— Task prompt —
Convert the records below into a JSON list of strings, with one string per line and blank lines omitted.
============
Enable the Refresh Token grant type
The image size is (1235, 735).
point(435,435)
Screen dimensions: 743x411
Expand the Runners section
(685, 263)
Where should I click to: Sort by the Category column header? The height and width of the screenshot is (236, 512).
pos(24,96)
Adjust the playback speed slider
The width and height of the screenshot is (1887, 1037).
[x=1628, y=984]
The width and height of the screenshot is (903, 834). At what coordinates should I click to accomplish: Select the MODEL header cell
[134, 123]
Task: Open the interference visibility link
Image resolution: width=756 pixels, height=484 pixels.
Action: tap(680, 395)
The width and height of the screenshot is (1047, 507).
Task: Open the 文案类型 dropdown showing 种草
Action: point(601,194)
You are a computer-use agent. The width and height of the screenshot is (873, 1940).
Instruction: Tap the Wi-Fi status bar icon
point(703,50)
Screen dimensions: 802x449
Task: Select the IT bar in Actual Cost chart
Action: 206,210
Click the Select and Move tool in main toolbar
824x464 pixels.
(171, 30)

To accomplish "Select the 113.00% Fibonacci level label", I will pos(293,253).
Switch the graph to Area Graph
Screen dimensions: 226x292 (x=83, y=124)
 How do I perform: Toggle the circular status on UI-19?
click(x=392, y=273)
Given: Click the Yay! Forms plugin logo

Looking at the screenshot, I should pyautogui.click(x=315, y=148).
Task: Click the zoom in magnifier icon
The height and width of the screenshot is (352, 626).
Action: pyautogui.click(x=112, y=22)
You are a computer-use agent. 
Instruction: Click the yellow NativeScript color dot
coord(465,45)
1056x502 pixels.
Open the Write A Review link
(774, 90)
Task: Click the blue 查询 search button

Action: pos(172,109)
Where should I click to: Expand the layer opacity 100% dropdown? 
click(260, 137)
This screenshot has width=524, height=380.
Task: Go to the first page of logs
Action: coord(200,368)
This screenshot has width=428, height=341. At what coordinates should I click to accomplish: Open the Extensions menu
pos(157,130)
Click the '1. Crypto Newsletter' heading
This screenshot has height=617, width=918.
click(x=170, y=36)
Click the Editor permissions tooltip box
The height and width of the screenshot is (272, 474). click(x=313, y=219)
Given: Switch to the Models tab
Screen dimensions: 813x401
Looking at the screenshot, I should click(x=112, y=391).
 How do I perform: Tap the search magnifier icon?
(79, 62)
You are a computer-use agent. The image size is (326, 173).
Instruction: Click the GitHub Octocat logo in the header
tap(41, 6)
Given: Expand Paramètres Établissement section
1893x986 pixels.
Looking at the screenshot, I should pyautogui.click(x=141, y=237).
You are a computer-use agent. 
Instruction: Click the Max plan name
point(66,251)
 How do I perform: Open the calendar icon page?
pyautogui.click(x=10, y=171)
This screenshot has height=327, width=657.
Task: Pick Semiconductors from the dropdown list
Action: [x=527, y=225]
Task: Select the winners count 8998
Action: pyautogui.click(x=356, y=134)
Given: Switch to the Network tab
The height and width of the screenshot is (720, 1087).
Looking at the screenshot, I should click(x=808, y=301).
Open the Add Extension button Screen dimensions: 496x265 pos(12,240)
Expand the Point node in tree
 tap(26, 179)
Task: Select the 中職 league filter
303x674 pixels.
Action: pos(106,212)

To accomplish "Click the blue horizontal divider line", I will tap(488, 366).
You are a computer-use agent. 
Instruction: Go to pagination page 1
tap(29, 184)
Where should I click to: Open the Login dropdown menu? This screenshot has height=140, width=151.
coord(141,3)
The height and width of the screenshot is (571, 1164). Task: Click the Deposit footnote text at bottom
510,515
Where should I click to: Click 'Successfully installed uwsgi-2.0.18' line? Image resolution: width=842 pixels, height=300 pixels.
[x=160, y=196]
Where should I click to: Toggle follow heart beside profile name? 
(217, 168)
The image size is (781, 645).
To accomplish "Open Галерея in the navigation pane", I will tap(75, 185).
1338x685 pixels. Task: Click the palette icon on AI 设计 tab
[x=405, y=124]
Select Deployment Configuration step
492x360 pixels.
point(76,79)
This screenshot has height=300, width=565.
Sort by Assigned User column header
============
— Task response —
[
  "Enable the Refresh Token grant type",
  "The image size is (1235, 735).",
  "point(435,435)",
  "Screen dimensions: 743x411",
  "Expand the Runners section",
  "(685, 263)",
  "Where should I click to: Sort by the Category column header? The height and width of the screenshot is (236, 512).",
  "pos(24,96)",
  "Adjust the playback speed slider",
  "The width and height of the screenshot is (1887, 1037).",
  "[x=1628, y=984]",
  "The width and height of the screenshot is (903, 834). At what coordinates should I click to accomplish: Select the MODEL header cell",
  "[134, 123]",
  "Task: Open the interference visibility link",
  "Image resolution: width=756 pixels, height=484 pixels.",
  "Action: tap(680, 395)",
  "The width and height of the screenshot is (1047, 507).",
  "Task: Open the 文案类型 dropdown showing 种草",
  "Action: point(601,194)",
  "You are a computer-use agent. The width and height of the screenshot is (873, 1940).",
  "Instruction: Tap the Wi-Fi status bar icon",
  "point(703,50)",
  "Screen dimensions: 802x449",
  "Task: Select the IT bar in Actual Cost chart",
  "Action: 206,210",
  "Click the Select and Move tool in main toolbar",
  "824x464 pixels.",
  "(171, 30)",
  "To accomplish \"Select the 113.00% Fibonacci level label\", I will pos(293,253).",
  "Switch the graph to Area Graph",
  "Screen dimensions: 226x292 (x=83, y=124)",
  " How do I perform: Toggle the circular status on UI-19?",
  "click(x=392, y=273)",
  "Given: Click the Yay! Forms plugin logo",
  "Looking at the screenshot, I should pyautogui.click(x=315, y=148).",
  "Task: Click the zoom in magnifier icon",
  "The height and width of the screenshot is (352, 626).",
  "Action: pyautogui.click(x=112, y=22)",
  "You are a computer-use agent. ",
  "Instruction: Click the yellow NativeScript color dot",
  "coord(465,45)",
  "1056x502 pixels.",
  "Open the Write A Review link",
  "(774, 90)",
  "Task: Click the blue 查询 search button",
  "Action: pos(172,109)",
  "Where should I click to: Expand the layer opacity 100% dropdown? ",
  "click(260, 137)",
  "This screenshot has width=524, height=380.",
  "Task: Go to the first page of logs",
  "Action: coord(200,368)",
  "This screenshot has width=428, height=341. At what coordinates should I click to accomplish: Open the Extensions menu",
  "pos(157,130)",
  "Click the '1. Crypto Newsletter' heading",
  "This screenshot has height=617, width=918.",
  "click(x=170, y=36)",
  "Click the Editor permissions tooltip box",
  "The height and width of the screenshot is (272, 474). click(x=313, y=219)",
  "Given: Switch to the Models tab",
  "Screen dimensions: 813x401",
  "Looking at the screenshot, I should click(x=112, y=391).",
  " How do I perform: Tap the search magnifier icon?",
  "(79, 62)",
  "You are a computer-use agent. The image size is (326, 173).",
  "Instruction: Click the GitHub Octocat logo in the header",
  "tap(41, 6)",
  "Given: Expand Paramètres Établissement section",
  "1893x986 pixels.",
  "Looking at the screenshot, I should pyautogui.click(x=141, y=237).",
  "You are a computer-use agent. ",
  "Instruction: Click the Max plan name",
  "point(66,251)",
  " How do I perform: Open the calendar icon page?",
  "pyautogui.click(x=10, y=171)",
  "This screenshot has height=327, width=657.",
  "Task: Pick Semiconductors from the dropdown list",
  "Action: [x=527, y=225]",
  "Task: Select the winners count 8998",
  "Action: pyautogui.click(x=356, y=134)",
  "Given: Switch to the Network tab",
  "The height and width of the screenshot is (720, 1087).",
  "Looking at the screenshot, I should click(x=808, y=301).",
  "Open the Add Extension button Screen dimensions: 496x265 pos(12,240)",
  "Expand the Point node in tree",
  " tap(26, 179)",
  "Task: Select the 中職 league filter",
  "303x674 pixels.",
  "Action: pos(106,212)",
  "To accomplish \"Click the blue horizontal divider line\", I will tap(488, 366).",
  "You are a computer-use agent. ",
  "Instruction: Go to pagination page 1",
  "tap(29, 184)",
  "Where should I click to: Open the Login dropdown menu? This screenshot has height=140, width=151.",
  "coord(141,3)",
  "The height and width of the screenshot is (571, 1164). Task: Click the Deposit footnote text at bottom",
  "510,515",
  "Where should I click to: Click 'Successfully installed uwsgi-2.0.18' line? Image resolution: width=842 pixels, height=300 pixels.",
  "[x=160, y=196]",
  "Where should I click to: Toggle follow heart beside profile name? ",
  "(217, 168)",
  "The image size is (781, 645).",
  "To accomplish \"Open Галерея in the navigation pane\", I will tap(75, 185).",
  "1338x685 pixels. Task: Click the palette icon on AI 设计 tab",
  "[x=405, y=124]",
  "Select Deployment Configuration step",
  "492x360 pixels.",
  "point(76,79)",
  "This screenshot has height=300, width=565.",
  "Sort by Assigned User column header"
]